**Data extract**
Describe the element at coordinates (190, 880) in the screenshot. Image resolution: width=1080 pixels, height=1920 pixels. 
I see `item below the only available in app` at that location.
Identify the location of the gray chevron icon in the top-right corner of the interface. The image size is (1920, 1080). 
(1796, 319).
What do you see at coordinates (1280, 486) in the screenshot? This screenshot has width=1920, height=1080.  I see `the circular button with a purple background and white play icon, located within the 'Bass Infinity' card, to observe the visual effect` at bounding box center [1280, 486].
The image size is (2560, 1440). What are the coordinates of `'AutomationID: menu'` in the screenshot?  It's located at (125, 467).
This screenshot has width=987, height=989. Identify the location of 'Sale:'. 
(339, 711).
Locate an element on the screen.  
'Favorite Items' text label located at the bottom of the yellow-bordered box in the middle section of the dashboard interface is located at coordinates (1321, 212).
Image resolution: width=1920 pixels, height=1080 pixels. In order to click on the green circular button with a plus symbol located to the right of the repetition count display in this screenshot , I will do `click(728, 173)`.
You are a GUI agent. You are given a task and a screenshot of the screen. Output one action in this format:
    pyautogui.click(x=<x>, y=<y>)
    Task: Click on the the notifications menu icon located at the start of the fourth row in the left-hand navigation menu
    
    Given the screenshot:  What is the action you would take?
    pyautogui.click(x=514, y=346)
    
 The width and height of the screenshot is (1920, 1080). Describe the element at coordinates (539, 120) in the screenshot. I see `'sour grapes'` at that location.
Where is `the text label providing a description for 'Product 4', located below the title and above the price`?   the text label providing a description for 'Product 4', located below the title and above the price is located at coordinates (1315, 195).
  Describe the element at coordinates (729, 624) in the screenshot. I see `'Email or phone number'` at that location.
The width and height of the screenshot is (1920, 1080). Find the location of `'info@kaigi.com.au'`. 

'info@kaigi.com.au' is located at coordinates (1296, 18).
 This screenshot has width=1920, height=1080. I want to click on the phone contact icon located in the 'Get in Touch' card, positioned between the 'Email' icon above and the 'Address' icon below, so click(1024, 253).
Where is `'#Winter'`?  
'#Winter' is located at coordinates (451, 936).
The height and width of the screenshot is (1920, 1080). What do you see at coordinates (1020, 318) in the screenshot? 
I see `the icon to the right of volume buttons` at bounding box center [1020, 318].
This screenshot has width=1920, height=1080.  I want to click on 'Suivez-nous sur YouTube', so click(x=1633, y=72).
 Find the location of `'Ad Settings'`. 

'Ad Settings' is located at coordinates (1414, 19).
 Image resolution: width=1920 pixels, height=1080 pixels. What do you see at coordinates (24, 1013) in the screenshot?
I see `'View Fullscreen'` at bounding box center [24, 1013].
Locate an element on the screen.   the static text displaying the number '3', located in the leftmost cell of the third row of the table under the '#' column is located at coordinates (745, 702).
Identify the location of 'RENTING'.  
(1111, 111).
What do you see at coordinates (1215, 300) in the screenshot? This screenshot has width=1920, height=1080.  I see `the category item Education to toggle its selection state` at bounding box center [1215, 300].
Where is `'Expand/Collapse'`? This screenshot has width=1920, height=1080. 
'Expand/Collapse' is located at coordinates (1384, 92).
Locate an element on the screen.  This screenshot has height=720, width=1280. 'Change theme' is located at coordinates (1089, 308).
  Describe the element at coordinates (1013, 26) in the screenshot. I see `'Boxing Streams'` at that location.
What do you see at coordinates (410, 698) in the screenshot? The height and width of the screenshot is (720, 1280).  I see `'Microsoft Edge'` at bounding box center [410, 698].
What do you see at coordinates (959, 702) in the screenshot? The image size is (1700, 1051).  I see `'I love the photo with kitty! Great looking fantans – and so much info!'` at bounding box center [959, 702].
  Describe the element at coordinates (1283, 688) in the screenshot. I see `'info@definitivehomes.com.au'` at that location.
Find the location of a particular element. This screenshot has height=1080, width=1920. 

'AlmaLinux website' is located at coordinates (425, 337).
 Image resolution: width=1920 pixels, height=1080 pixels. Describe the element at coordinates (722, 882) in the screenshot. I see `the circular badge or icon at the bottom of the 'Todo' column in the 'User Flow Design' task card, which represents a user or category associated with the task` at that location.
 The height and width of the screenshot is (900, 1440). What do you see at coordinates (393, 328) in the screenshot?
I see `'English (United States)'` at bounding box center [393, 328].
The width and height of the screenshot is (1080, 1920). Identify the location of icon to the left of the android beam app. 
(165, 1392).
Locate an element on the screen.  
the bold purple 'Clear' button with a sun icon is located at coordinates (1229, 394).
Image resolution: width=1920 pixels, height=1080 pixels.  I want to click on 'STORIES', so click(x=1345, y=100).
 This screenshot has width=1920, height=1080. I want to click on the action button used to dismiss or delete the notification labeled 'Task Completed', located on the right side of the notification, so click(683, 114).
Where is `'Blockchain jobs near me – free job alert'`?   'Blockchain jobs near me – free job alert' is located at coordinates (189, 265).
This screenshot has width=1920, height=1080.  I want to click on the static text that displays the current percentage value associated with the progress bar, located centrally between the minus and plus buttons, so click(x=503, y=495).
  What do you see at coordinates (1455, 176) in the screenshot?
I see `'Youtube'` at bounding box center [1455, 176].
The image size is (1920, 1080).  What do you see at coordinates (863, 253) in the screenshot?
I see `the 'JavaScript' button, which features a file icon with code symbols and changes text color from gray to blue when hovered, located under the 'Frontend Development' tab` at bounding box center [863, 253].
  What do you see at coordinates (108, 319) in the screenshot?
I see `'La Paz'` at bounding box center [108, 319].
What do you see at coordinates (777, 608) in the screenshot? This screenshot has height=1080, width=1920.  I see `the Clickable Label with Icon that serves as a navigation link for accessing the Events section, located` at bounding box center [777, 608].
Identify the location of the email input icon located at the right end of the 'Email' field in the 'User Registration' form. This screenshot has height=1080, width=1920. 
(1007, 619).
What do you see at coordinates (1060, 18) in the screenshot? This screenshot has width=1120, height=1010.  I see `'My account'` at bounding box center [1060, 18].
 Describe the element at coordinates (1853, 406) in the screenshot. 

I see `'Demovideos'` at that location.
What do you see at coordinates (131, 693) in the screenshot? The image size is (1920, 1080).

**Exercise instructions**
Rewrite the rows from the line holding "so click(x=1633, y=72)." through the line holding "What do you see at coordinates (410, 698)", both lines included, with "Identify" changed to "Pinpoint" and nothing else altered.

**Reply**
This screenshot has width=1920, height=1080.  I want to click on 'Suivez-nous sur YouTube', so click(x=1633, y=72).
 Find the location of `'Ad Settings'`. 

'Ad Settings' is located at coordinates (1414, 19).
 Image resolution: width=1920 pixels, height=1080 pixels. What do you see at coordinates (24, 1013) in the screenshot?
I see `'View Fullscreen'` at bounding box center [24, 1013].
Locate an element on the screen.   the static text displaying the number '3', located in the leftmost cell of the third row of the table under the '#' column is located at coordinates (745, 702).
Pinpoint the location of 'RENTING'.  
(1111, 111).
What do you see at coordinates (1215, 300) in the screenshot? This screenshot has width=1920, height=1080.  I see `the category item Education to toggle its selection state` at bounding box center [1215, 300].
Where is `'Expand/Collapse'`? This screenshot has width=1920, height=1080. 
'Expand/Collapse' is located at coordinates (1384, 92).
Locate an element on the screen.  This screenshot has height=720, width=1280. 'Change theme' is located at coordinates (1089, 308).
  Describe the element at coordinates (1013, 26) in the screenshot. I see `'Boxing Streams'` at that location.
What do you see at coordinates (410, 698) in the screenshot? The height and width of the screenshot is (720, 1280).  I see `'Microsoft Edge'` at bounding box center [410, 698].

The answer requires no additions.